**EXERCISE PROMPT:** None of the pictures should appear; the lines from the line containing "Task: Click the calendar" through the last line of the listing must be repeated exactly.

══ THE DATA ══

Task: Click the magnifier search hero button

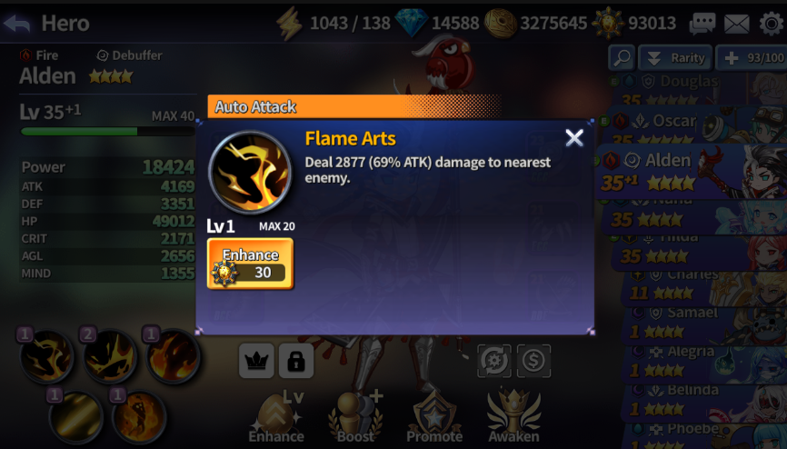Action: point(622,58)
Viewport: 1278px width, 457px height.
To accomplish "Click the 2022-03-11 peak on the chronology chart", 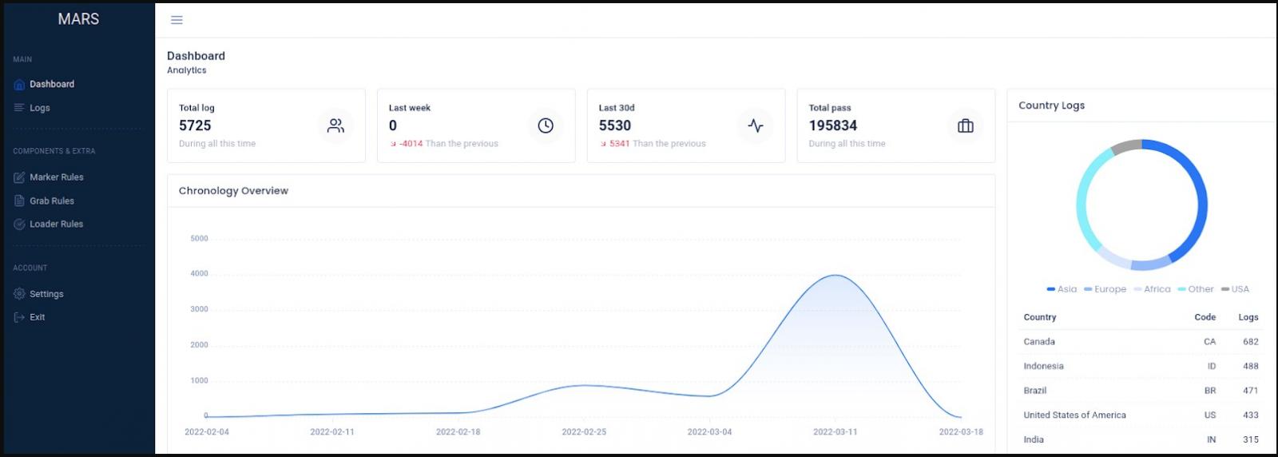I will pos(835,275).
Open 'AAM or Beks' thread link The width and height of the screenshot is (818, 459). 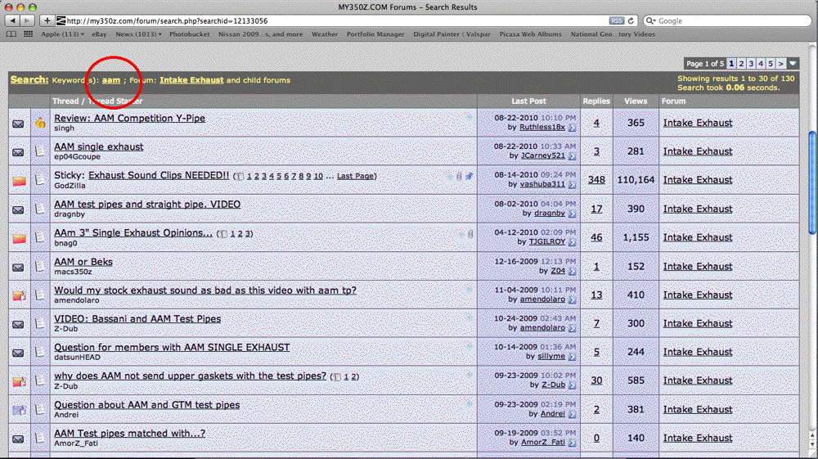click(83, 262)
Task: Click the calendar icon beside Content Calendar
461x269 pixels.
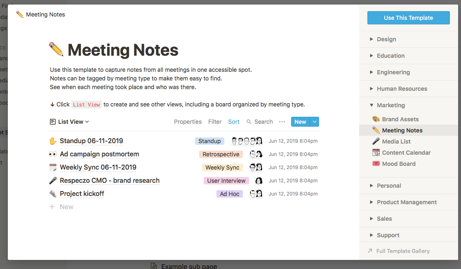Action: 376,153
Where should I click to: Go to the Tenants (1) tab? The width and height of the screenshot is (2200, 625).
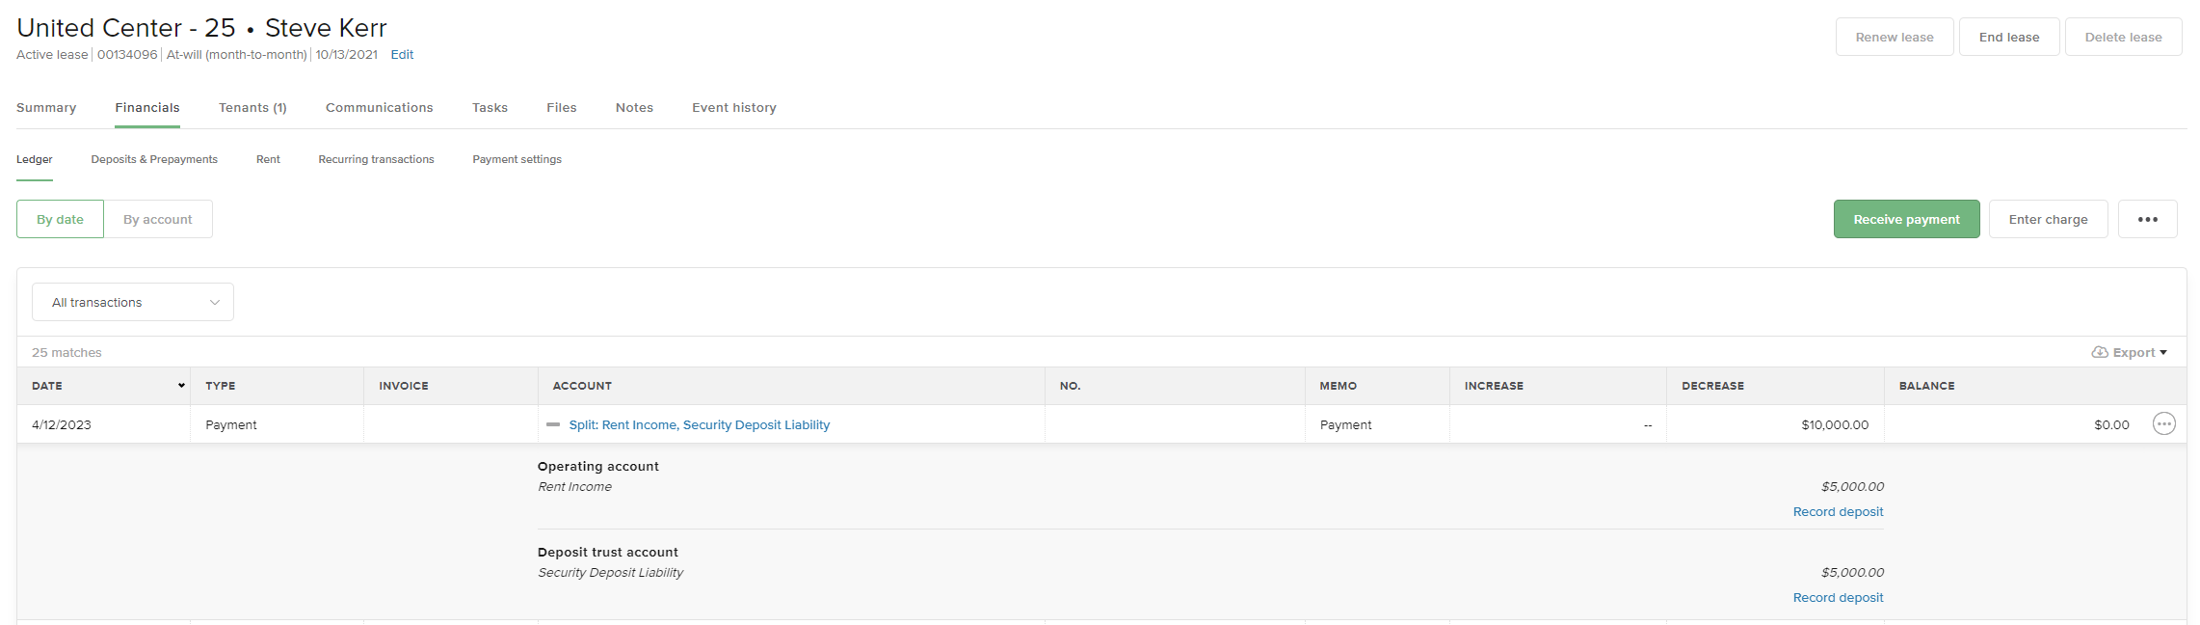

═══

**SOLVED EXERCISE:**
Task: Click the calendar icon beside Content Calendar
461x269 pixels.
Action: 376,153
Where should I click to: Go to the Tenants (1) tab? The width and height of the screenshot is (2200, 625).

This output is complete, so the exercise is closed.